══ SOURCE DATA ══

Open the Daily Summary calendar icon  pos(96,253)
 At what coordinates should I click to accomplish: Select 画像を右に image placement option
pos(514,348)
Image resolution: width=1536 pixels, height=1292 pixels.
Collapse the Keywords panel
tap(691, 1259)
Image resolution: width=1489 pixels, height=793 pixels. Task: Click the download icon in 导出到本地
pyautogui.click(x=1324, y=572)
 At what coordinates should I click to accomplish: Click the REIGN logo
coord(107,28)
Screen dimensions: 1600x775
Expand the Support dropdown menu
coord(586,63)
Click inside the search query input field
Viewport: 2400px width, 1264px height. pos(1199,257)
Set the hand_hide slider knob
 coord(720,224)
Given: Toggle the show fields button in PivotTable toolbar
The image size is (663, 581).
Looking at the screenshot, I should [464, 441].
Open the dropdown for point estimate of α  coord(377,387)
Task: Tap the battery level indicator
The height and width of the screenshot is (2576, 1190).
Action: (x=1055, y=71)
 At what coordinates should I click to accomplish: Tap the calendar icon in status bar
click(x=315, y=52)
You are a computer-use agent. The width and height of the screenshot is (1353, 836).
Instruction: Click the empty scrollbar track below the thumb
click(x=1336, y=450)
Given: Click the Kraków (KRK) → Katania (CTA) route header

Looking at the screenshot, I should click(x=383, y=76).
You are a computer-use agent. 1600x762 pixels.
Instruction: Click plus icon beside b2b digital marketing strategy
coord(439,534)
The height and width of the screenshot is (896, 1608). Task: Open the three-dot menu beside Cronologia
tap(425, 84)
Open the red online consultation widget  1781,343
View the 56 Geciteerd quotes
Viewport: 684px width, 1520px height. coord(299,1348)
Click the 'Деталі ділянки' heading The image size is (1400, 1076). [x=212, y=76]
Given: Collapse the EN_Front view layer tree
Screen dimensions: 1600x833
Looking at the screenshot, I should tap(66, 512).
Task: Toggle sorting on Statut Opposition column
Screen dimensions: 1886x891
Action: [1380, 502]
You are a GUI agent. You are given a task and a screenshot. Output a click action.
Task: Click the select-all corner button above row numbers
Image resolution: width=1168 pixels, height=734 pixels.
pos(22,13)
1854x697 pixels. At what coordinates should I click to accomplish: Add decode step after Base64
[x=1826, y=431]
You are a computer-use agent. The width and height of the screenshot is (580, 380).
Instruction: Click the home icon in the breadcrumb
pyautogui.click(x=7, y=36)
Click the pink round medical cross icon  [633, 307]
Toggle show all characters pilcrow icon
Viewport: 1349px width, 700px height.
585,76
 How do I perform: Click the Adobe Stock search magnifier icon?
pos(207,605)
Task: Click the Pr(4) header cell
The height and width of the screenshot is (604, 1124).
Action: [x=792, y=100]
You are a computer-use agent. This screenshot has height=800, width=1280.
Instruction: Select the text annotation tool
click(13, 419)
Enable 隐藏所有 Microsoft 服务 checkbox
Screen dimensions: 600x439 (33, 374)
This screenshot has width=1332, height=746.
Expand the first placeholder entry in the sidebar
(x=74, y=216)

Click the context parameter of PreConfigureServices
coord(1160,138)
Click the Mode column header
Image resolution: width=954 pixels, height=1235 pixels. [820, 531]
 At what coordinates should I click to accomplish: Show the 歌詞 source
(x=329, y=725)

═══

* [ASSIGNED TASK]:
The expected output is each line of the records above that includes the word "computer".

* [ANSWER TO THE EXERCISE]:
You are a computer-use agent. The width and height of the screenshot is (1353, 836).
You are a computer-use agent. 1600x762 pixels.
You are a computer-use agent. The width and height of the screenshot is (580, 380).
You are a computer-use agent. This screenshot has height=800, width=1280.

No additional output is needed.